What you need to do => What you copy should be the lines from the one with "Task: Open Profile Management in the sidebar" through the end of the entries, word for word. Omit the pictures.

Dataset entries =>

────

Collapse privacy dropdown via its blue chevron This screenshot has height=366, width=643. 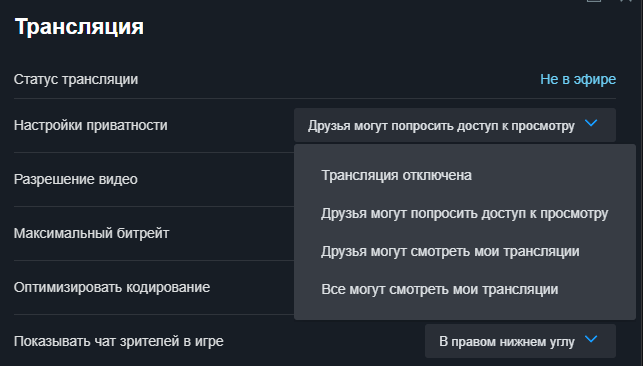click(x=591, y=123)
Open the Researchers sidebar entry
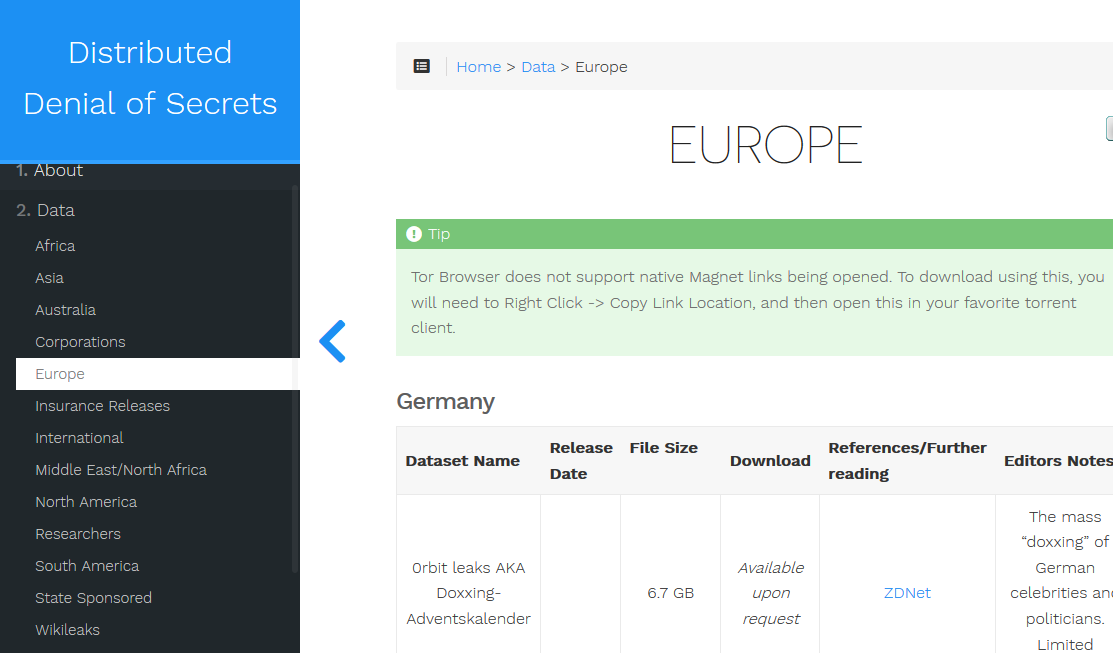Image resolution: width=1113 pixels, height=653 pixels. (78, 534)
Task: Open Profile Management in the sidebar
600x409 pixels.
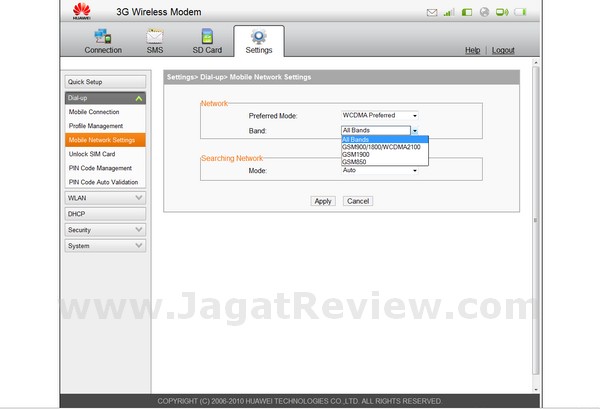Action: coord(94,126)
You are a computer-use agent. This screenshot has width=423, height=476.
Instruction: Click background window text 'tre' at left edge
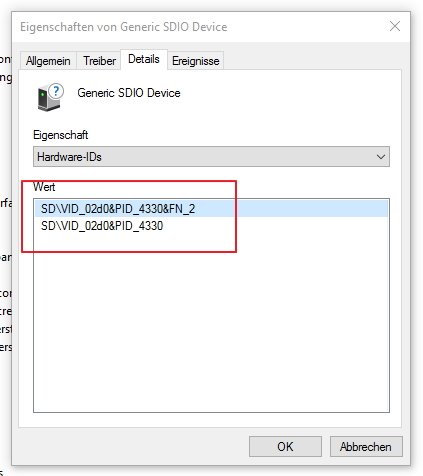click(6, 311)
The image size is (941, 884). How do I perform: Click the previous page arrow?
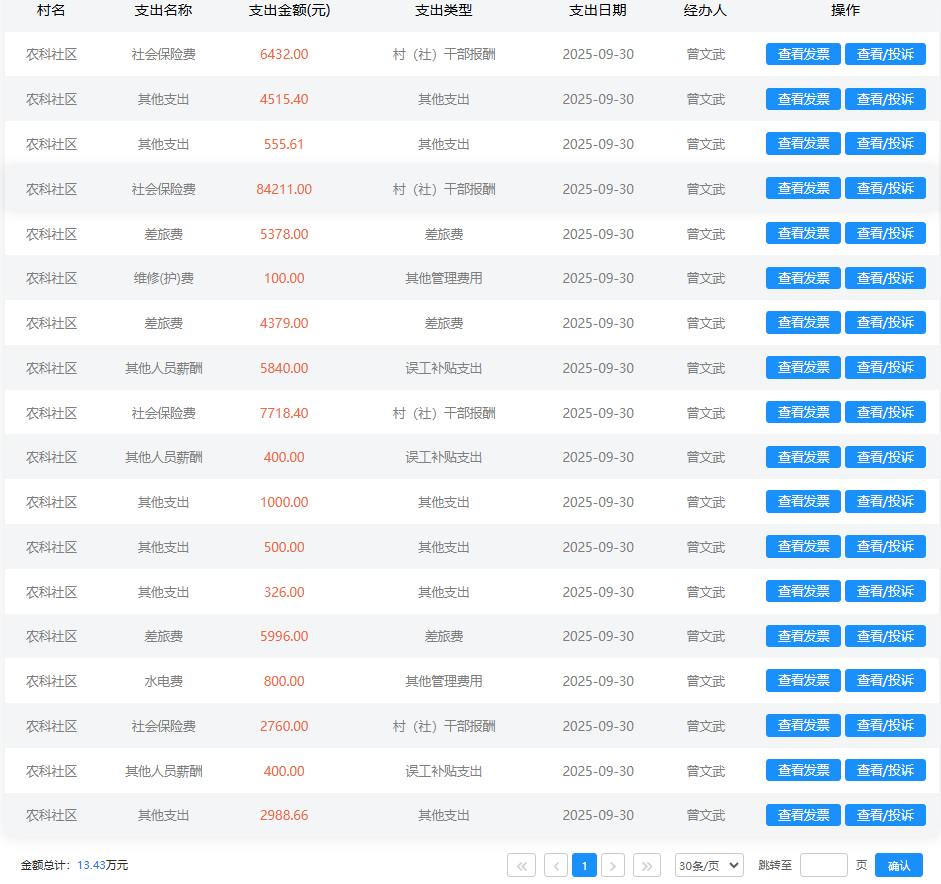point(556,865)
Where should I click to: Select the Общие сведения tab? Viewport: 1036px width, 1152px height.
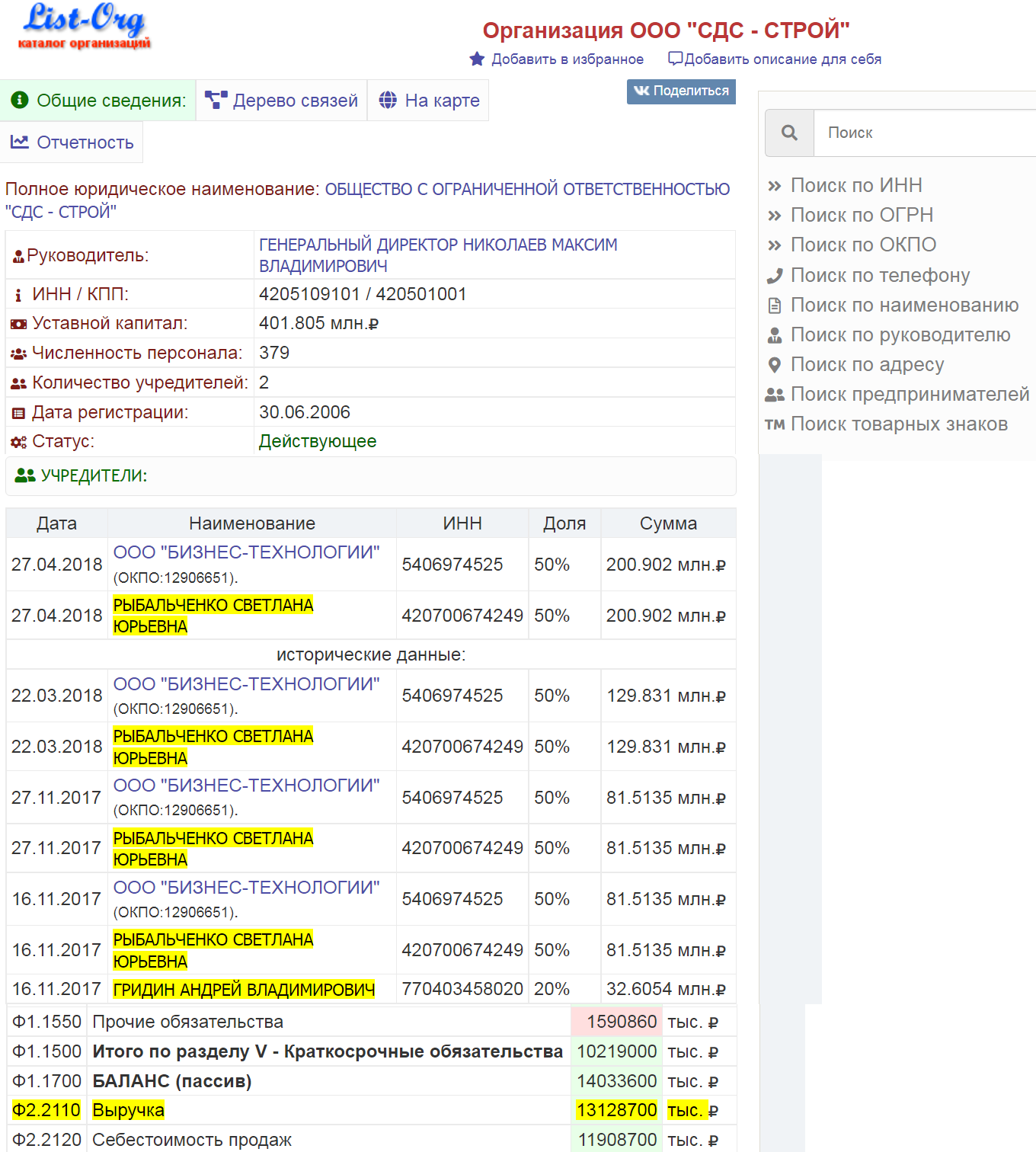(x=98, y=101)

────

Solution to this problem =>
Task: Open Profile Management in the sidebar
600x409 pixels.
Action: coord(94,126)
You are a computer-use agent. This screenshot has width=423, height=476.
Instruction: Click background window text 'tre' at left edge
click(6, 311)
The image size is (941, 884). How do I perform: Click the previous page arrow?
point(556,865)
Where should I click to: Select the Общие сведения tab? Viewport: 1036px width, 1152px height.
(x=98, y=101)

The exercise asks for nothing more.